Personal information
- Born: November 3, 1989 (age 36) Jacksonville, Florida, U.S.
- Listed height: 6 ft 4 in (1.93 m)
- Listed weight: 215 lb (98 kg)

Career information
- High school: Miami Carol City (Miami Gardens, Florida)
- College: West Virginia
- NFL draft: 2011: 5th round, 134th overall pick

Career history
- Cincinnati Bengals (2011–2012); Edmonton Eskimos (2014); Saskatchewan Roughriders (2016)*; Los Angeles KISS (2016)*; Columbus Lions (2018); West Virginia Roughriders (2019);
- * Offseason and/or practice squad member only

Awards and highlights
- First-team All-American (2010); First-team All-Big East (2010);
- Stats at Pro Football Reference
- Stats at CFL.ca (archive)

= Robert Sands (American football) =

American gridiron football player (born 1989)

Robert Sands (born November 3, 1989) is an American former professional football player who was a safety in the National Football League (NFL). He was selected by the Cincinnati Bengals in the fifth round of the 2011 NFL draft. He played college football for the West Virginia Mountaineers.

==College career==
Sands played college football for the West Virginia Mountaineers. After his junior season, Sands announced that he would forgo his senior season and enter the 2011 NFL draft.

==Professional career==

Pre-draft measurables
| Height | Weight | Arm length | Hand span | Wingspan | 40-yard dash | 10-yard split | 20-yard split | 20-yard shuttle | Three-cone drill | Vertical jump | Broad jump | Bench press |
| 6 ft 4+3⁄8 in (1.94 m) | 217 lb (98 kg) | 33+3⁄8 in (0.85 m) | 9+3⁄4 in (0.25 m) | 6 ft 7+1⁄2 in (2.02 m) | 4.61 s | 1.61 s | 2.69 s | 4.06 s | 7.03 s | 35.0 in (0.89 m) | 10 ft 4 in (3.15 m) | 12 reps |
All values from NFL Combine

===Cincinnati Bengals===
Sands was selected by the Cincinnati Bengals in the fifth round with the 134th overall pick in the 2011 NFL draft. He agreed to terms on a rookie contract on July 29. On December 4, 2011, Sands made his debut against the Pittsburgh Steelers but did not record any stats. He was placed on injured reserve on August 24, 2012, due to a chest injury. The Bengals released him on June 12, 2013.

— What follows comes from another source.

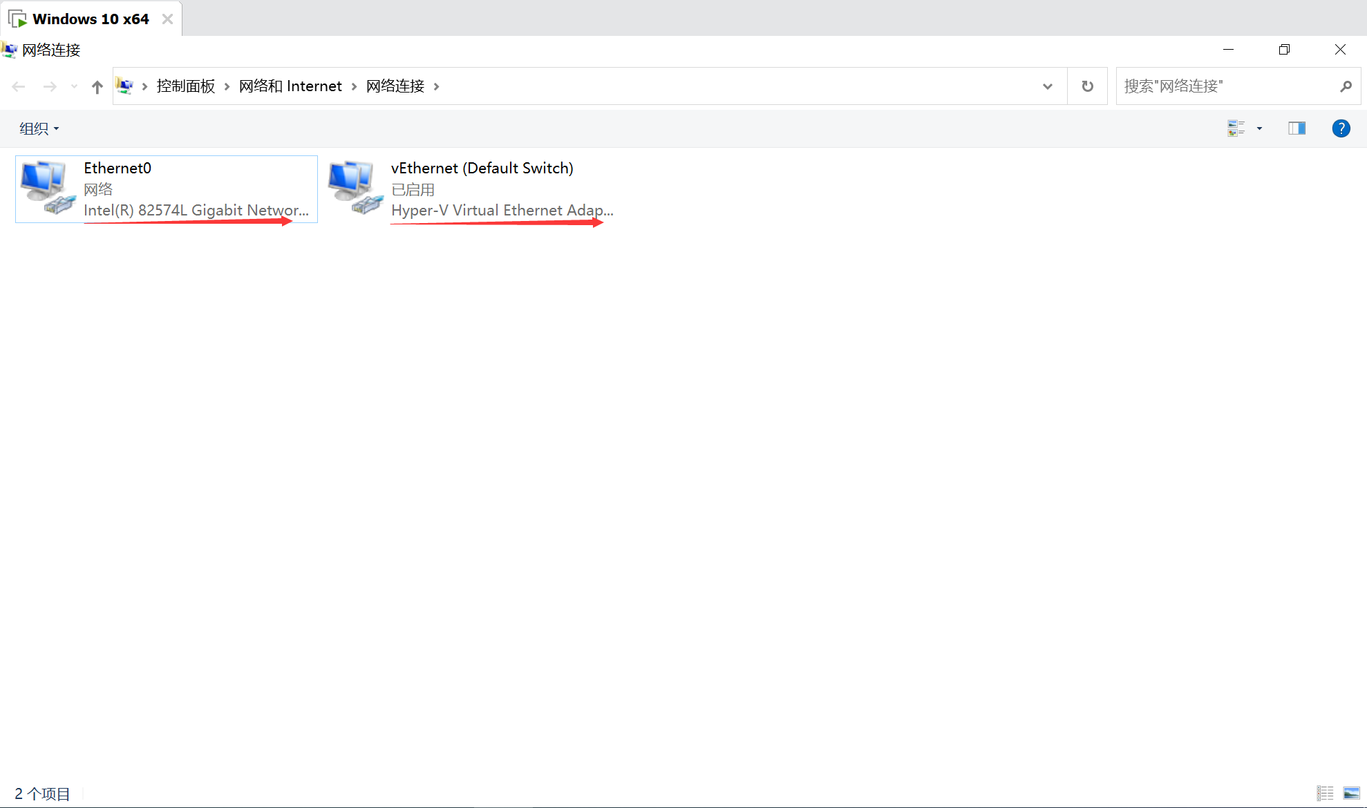Click the change view icon in the toolbar
This screenshot has height=808, width=1367.
tap(1236, 128)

===Saskatchewan Roughriders===
On January 29, 2016, Sands signed with the Saskatchewan Roughriders of the Canadian Football League. On April 19, 2016, Sands was released.

===Los Angeles KISS===
On May 26, 2016, Sands was assigned to the Los Angeles KISS. On June 14, 2016, Sands was placed on reassignment.

===Columbus Lions===
On August 30, 2017, Sands signed with the Columbus Lions.

===West Virginia Roughriders===
On November 13, 2018, Sands signed with the West Virginia Roughriders of the American Arena League.

==Arrest==
In January 2013, Sands was arrested and charged with assault in the fourth degree in a domestic violence incident against his 8 month pregnant wife.